■ Entries
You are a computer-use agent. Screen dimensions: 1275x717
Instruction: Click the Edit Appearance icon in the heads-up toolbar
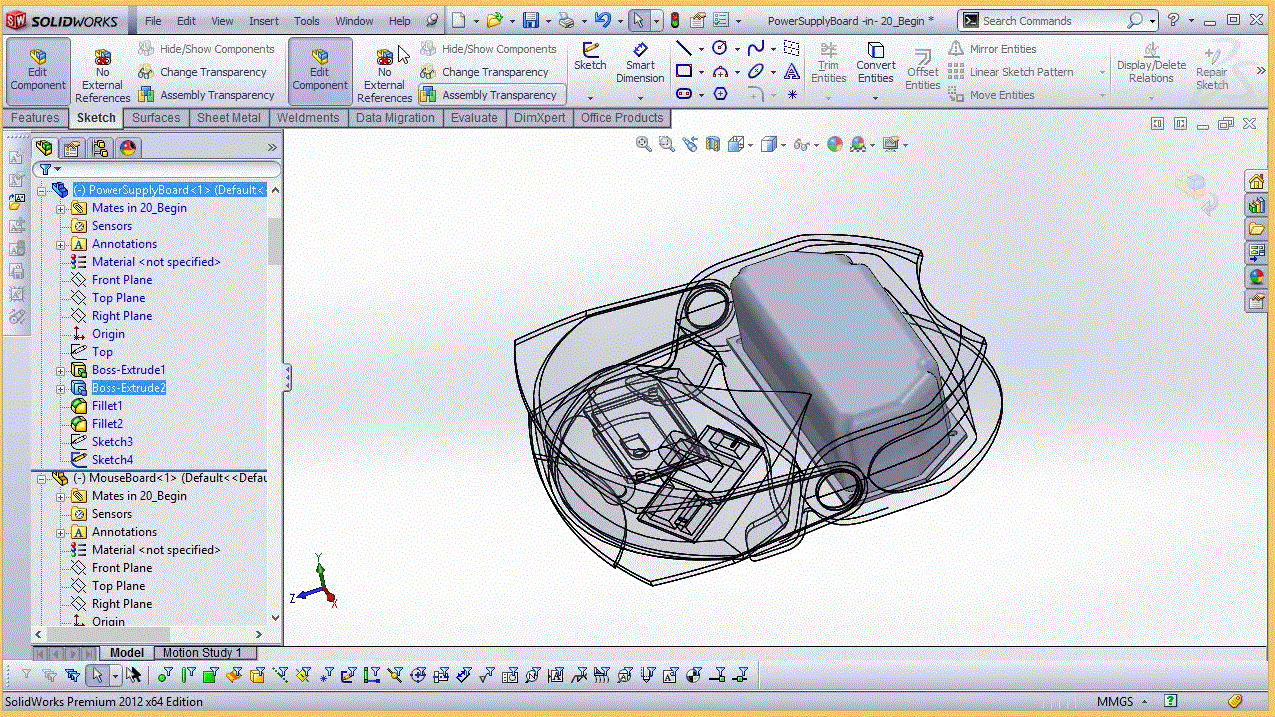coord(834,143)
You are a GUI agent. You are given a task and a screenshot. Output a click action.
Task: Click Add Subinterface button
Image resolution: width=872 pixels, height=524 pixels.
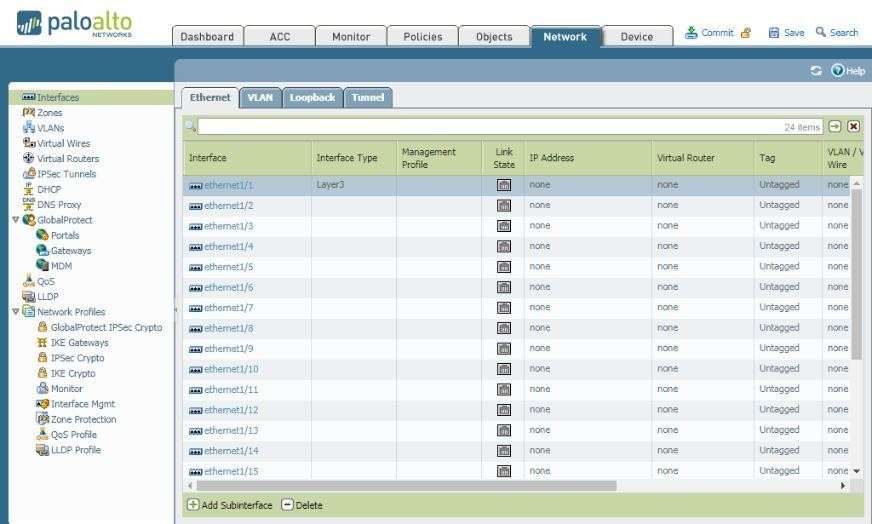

■ Set exercise
Format the rows from the line with "You are a GUI" up to and including the last line of the rows as a numbered list, omitting blank lines. Exclude the pictures from the list.

■ Solution to the exercise
1. You are a GUI agent. You are given a task and a screenshot. Output a click action.
2. Task: Click Add Subinterface button
3. Image resolution: width=872 pixels, height=524 pixels.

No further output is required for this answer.